The position is, however, different in regard to the direction to add the cost of the land, namely, Rs. 52,09,774. Firstly, the AO was calculating the deemed income of value of the work executed and not on the value of flats/shops sold. Therefore, necessarily what has to be taken into account was the value of the work executed and not the value or the cost of the land. Therefore, the AO rightly did not take the value of the land. In the view we have taken, it is unnecessary to consider whether, in the absence of any sale of flats constructed by the builder, estimation of profit on the basis of expenditure incurred for construction and calculating a percentage thereof as deemed profit was permissible in law.

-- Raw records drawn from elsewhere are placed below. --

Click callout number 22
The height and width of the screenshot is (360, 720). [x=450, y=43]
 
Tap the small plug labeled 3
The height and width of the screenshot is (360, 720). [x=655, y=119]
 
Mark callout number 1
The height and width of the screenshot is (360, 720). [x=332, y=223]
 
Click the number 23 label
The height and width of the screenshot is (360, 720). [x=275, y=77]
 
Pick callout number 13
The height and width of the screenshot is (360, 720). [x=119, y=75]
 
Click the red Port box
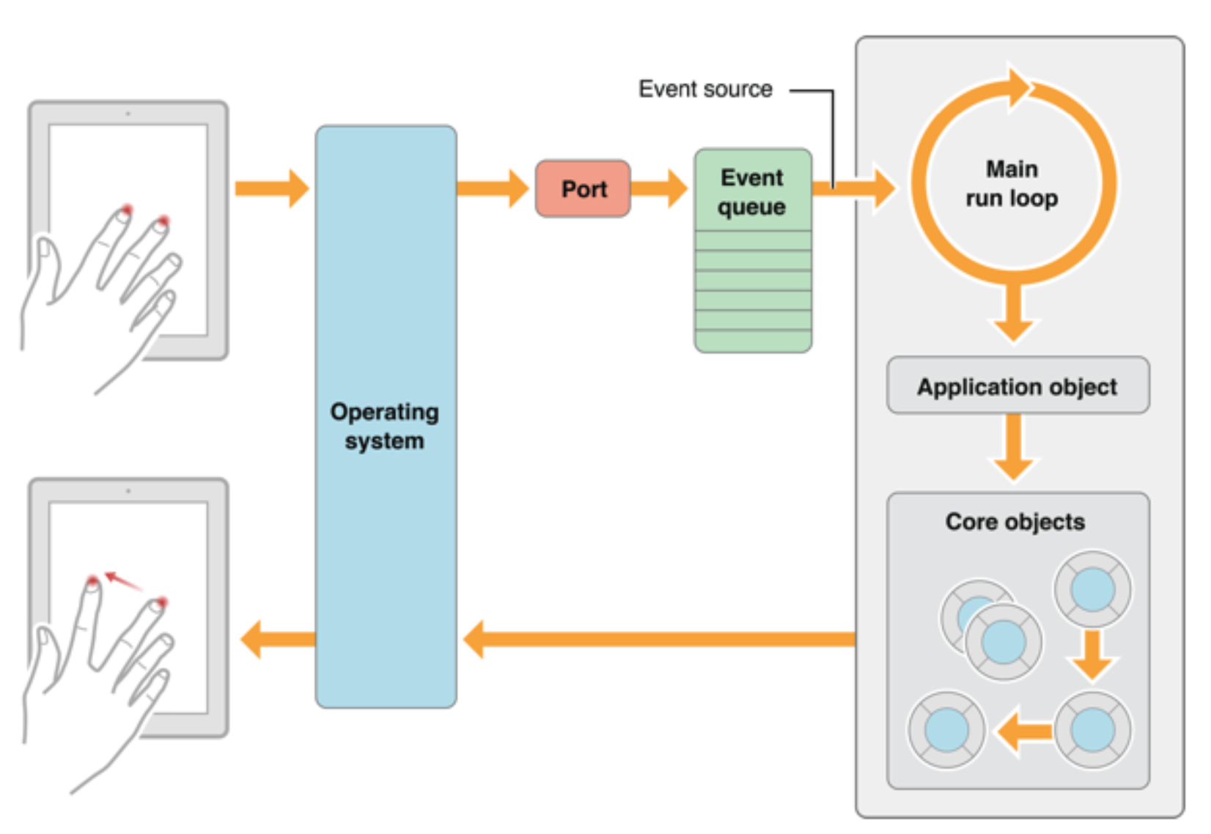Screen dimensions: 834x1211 click(583, 189)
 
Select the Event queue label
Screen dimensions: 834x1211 click(752, 192)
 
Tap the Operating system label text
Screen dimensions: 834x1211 click(384, 427)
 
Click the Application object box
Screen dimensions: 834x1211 click(1017, 386)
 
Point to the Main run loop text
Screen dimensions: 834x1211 click(1012, 184)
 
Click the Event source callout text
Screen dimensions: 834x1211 click(705, 89)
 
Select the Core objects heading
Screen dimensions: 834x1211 click(1015, 522)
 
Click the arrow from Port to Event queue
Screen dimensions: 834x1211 click(659, 188)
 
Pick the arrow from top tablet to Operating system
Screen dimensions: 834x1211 click(272, 188)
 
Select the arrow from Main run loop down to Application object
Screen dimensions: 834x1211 click(1014, 311)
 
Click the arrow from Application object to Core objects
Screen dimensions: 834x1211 click(1014, 448)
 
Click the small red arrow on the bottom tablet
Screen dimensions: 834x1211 click(122, 581)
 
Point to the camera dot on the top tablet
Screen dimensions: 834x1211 click(128, 114)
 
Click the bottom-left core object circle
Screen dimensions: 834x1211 click(946, 730)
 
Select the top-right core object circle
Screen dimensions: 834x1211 click(1092, 590)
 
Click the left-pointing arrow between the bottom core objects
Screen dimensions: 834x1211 click(1025, 731)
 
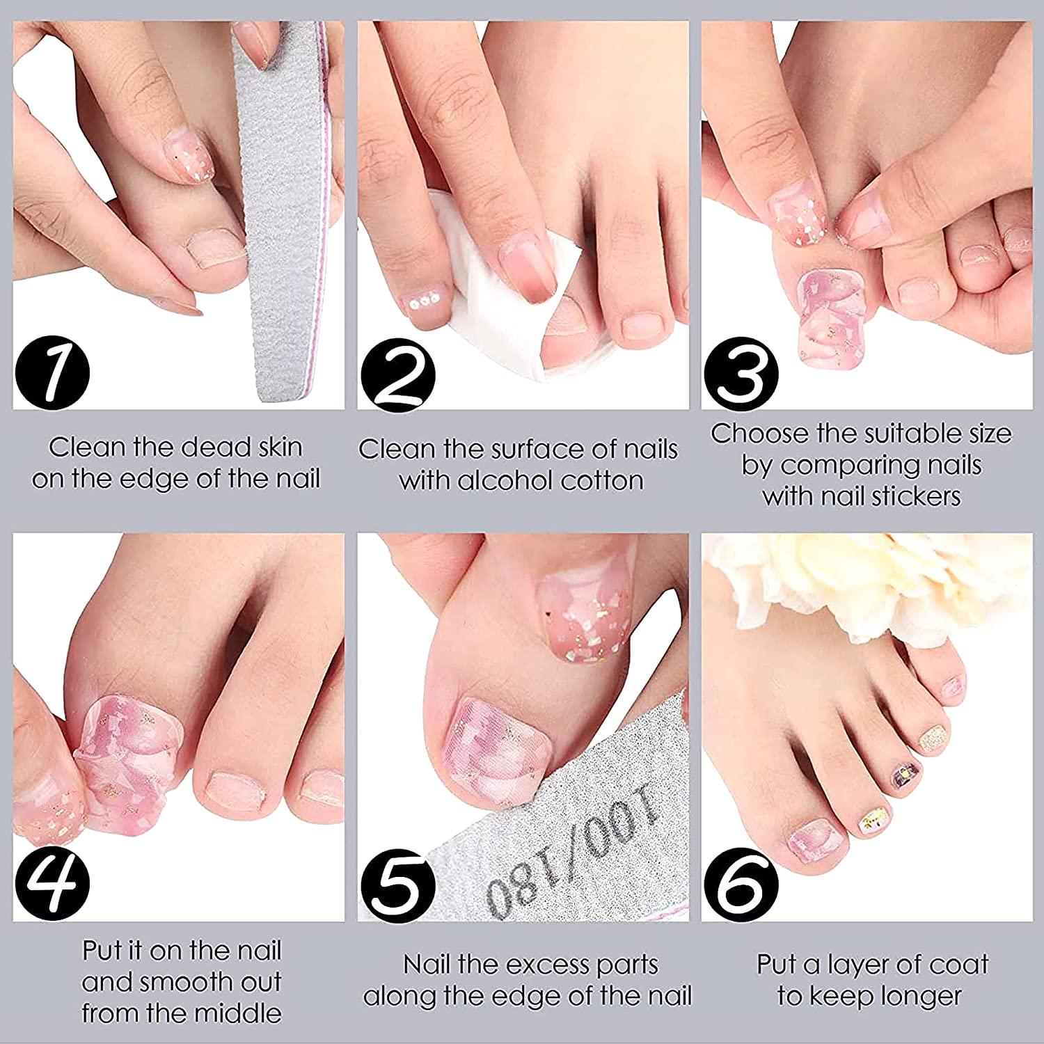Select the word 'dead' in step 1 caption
pos(206,447)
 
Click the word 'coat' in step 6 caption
pos(960,965)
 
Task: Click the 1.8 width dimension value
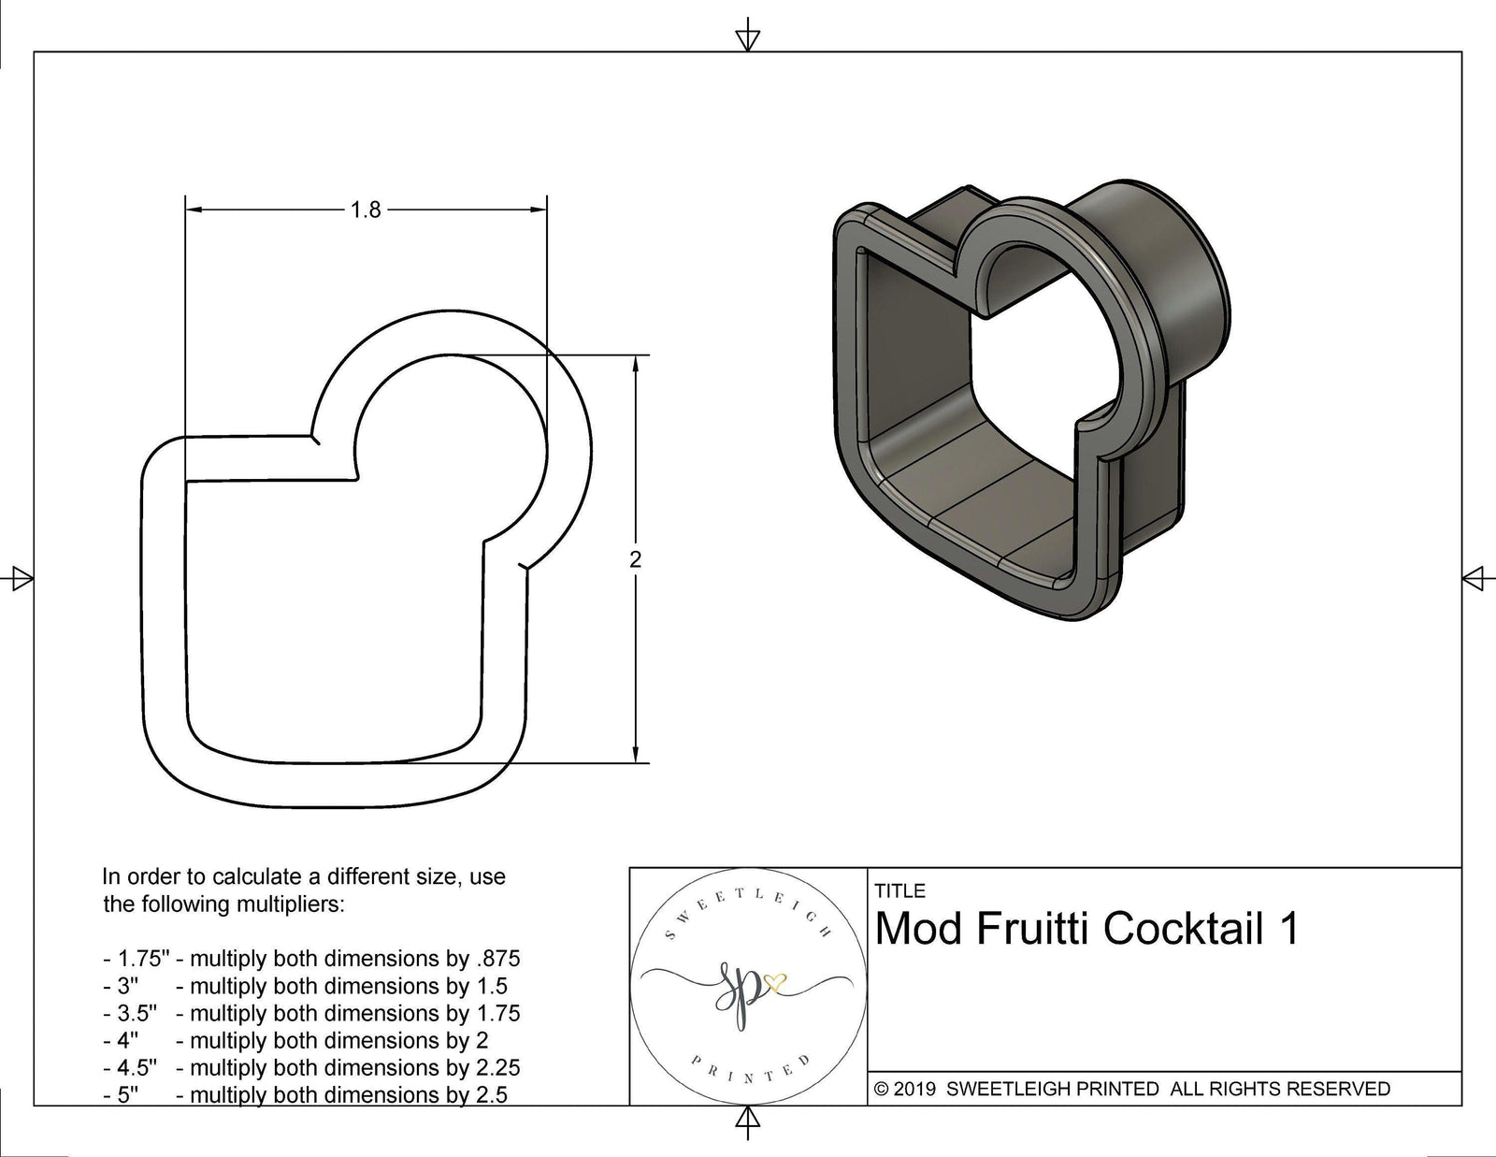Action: click(x=366, y=210)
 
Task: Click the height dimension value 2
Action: click(x=636, y=560)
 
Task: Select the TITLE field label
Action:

Further, the case of the assessee is that it would derive no profit by selling the undivided share in the land corresponding to the flats/shops; that it is a builder and not dealer in land; that it purchased the land for purposes of development by putting up constructions thereon, consisting of either flats or shops; that the price at which it sold the undivided share of the land was the actual cost price (that is, if the construction was 25 flats and while selling a flat with undivided 1/25th share in the land, the cost would be 1/25th of the actual cost at which the assessee acquired the land) and no profit was earned; and that the entire profit was derived by it out of the business activities, i.e., the cost of construction. This had not been disbelieved by the revisional authority. Even if it is assumed that there was profit in regard to the land, it was included in the cost of construction which was subject to assessment of tax during the relevant year of sale. Therefore, the revisional authority committed a serious error in directing that Rs. 52,19,774, being the cost of the land, should be added to the gross value of the construction for the purpose of calculating 8 per cent profit.

We are, therefore, of the view that the Tribunal has rightly held that there was no error or prejudice to the interest of Revenue insofar as non-inclusion of the cost of land.

We, therefore, allow this appeal in part and modify the order of the revisional authority and restrict the direction for fresh assessment by adding only Rs. 43,780, being the cost of opening stock, to arrive at the gross profit and consequential income during the year in question.